** begin Entries **

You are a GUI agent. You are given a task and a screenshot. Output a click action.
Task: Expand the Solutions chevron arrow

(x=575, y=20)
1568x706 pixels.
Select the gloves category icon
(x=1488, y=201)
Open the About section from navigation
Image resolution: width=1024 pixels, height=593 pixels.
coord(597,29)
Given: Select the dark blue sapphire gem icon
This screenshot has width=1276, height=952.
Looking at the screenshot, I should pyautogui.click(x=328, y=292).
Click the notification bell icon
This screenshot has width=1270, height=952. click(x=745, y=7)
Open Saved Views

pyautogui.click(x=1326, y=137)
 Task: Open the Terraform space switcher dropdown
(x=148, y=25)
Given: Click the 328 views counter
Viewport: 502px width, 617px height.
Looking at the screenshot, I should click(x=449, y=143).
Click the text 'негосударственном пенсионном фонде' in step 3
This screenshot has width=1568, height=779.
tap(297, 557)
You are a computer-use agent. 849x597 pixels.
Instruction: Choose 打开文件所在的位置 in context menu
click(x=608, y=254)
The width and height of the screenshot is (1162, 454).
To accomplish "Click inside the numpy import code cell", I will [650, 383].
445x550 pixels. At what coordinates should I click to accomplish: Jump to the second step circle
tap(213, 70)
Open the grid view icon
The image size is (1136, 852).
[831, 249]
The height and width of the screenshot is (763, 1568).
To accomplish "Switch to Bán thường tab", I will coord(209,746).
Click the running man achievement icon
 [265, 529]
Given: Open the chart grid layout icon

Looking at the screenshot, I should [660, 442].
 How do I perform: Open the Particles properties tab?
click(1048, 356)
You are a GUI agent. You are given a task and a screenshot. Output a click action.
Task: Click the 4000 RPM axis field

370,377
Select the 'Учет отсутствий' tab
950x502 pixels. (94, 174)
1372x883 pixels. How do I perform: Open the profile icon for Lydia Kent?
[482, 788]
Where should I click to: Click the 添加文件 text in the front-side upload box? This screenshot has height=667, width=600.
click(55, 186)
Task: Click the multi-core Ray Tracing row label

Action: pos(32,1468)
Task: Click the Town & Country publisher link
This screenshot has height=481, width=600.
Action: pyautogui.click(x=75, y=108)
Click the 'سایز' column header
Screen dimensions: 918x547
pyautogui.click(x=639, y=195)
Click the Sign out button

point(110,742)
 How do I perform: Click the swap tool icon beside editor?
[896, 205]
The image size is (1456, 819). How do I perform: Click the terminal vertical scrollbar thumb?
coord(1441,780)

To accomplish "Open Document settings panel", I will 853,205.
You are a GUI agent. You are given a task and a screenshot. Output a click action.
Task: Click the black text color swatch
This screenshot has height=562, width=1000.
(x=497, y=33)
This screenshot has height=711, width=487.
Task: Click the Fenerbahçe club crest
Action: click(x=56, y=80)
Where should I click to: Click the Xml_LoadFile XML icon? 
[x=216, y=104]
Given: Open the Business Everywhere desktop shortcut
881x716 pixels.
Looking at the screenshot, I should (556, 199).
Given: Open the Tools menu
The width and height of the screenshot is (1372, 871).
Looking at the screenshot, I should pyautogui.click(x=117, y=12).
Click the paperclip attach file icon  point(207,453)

** end Entries **

To do - Convert every line of the material above, including the answers, into a JSON list of strings with one string per line, leaving out blank lines.

Response to the task -
[
  "You are a GUI agent. You are given a task and a screenshot. Output a click action.",
  "Task: Expand the Solutions chevron arrow",
  "(x=575, y=20)",
  "1568x706 pixels.",
  "Select the gloves category icon",
  "(x=1488, y=201)",
  "Open the About section from navigation",
  "Image resolution: width=1024 pixels, height=593 pixels.",
  "coord(597,29)",
  "Given: Select the dark blue sapphire gem icon",
  "This screenshot has width=1276, height=952.",
  "Looking at the screenshot, I should pyautogui.click(x=328, y=292).",
  "Click the notification bell icon",
  "This screenshot has width=1270, height=952. click(x=745, y=7)",
  "Open Saved Views",
  "pyautogui.click(x=1326, y=137)",
  " Task: Open the Terraform space switcher dropdown",
  "(x=148, y=25)",
  "Given: Click the 328 views counter",
  "Viewport: 502px width, 617px height.",
  "Looking at the screenshot, I should click(x=449, y=143).",
  "Click the text 'негосударственном пенсионном фонде' in step 3",
  "This screenshot has width=1568, height=779.",
  "tap(297, 557)",
  "You are a computer-use agent. 849x597 pixels.",
  "Instruction: Choose 打开文件所在的位置 in context menu",
  "click(x=608, y=254)",
  "The width and height of the screenshot is (1162, 454).",
  "To accomplish \"Click inside the numpy import code cell\", I will [650, 383].",
  "445x550 pixels. At what coordinates should I click to accomplish: Jump to the second step circle",
  "tap(213, 70)",
  "Open the grid view icon",
  "The image size is (1136, 852).",
  "[831, 249]",
  "The height and width of the screenshot is (763, 1568).",
  "To accomplish \"Switch to Bán thường tab\", I will coord(209,746).",
  "Click the running man achievement icon",
  " [265, 529]",
  "Given: Open the chart grid layout icon",
  "Looking at the screenshot, I should [660, 442].",
  " How do I perform: Open the Particles properties tab?",
  "click(1048, 356)",
  "You are a GUI agent. You are given a task and a screenshot. Output a click action.",
  "Task: Click the 4000 RPM axis field",
  "370,377",
  "Select the 'Учет отсутствий' tab",
  "950x502 pixels. (94, 174)",
  "1372x883 pixels. How do I perform: Open the profile icon for Lydia Kent?",
  "[482, 788]",
  "Where should I click to: Click the 添加文件 text in the front-side upload box? This screenshot has height=667, width=600.",
  "click(55, 186)",
  "Task: Click the multi-core Ray Tracing row label",
  "Action: pos(32,1468)",
  "Task: Click the Town & Country publisher link",
  "This screenshot has height=481, width=600.",
  "Action: pyautogui.click(x=75, y=108)",
  "Click the 'سایز' column header",
  "Screen dimensions: 918x547",
  "pyautogui.click(x=639, y=195)",
  "Click the Sign out button",
  "point(110,742)",
  " How do I perform: Click the swap tool icon beside editor?",
  "[896, 205]",
  "The image size is (1456, 819). How do I perform: Click the terminal vertical scrollbar thumb?",
  "coord(1441,780)",
  "To accomplish \"Open Document settings panel\", I will 853,205.",
  "You are a GUI agent. You are given a task and a screenshot. Output a click action.",
  "Task: Click the black text color swatch",
  "This screenshot has height=562, width=1000.",
  "(x=497, y=33)",
  "This screenshot has height=711, width=487.",
  "Task: Click the Fenerbahçe club crest",
  "Action: click(x=56, y=80)",
  "Where should I click to: Click the Xml_LoadFile XML icon? ",
  "[x=216, y=104]",
  "Given: Open the Business Everywhere desktop shortcut",
  "881x716 pixels.",
  "Looking at the screenshot, I should (556, 199).",
  "Given: Open the Tools menu",
  "The width and height of the screenshot is (1372, 871).",
  "Looking at the screenshot, I should pyautogui.click(x=117, y=12).",
  "Click the paperclip attach file icon  point(207,453)"
]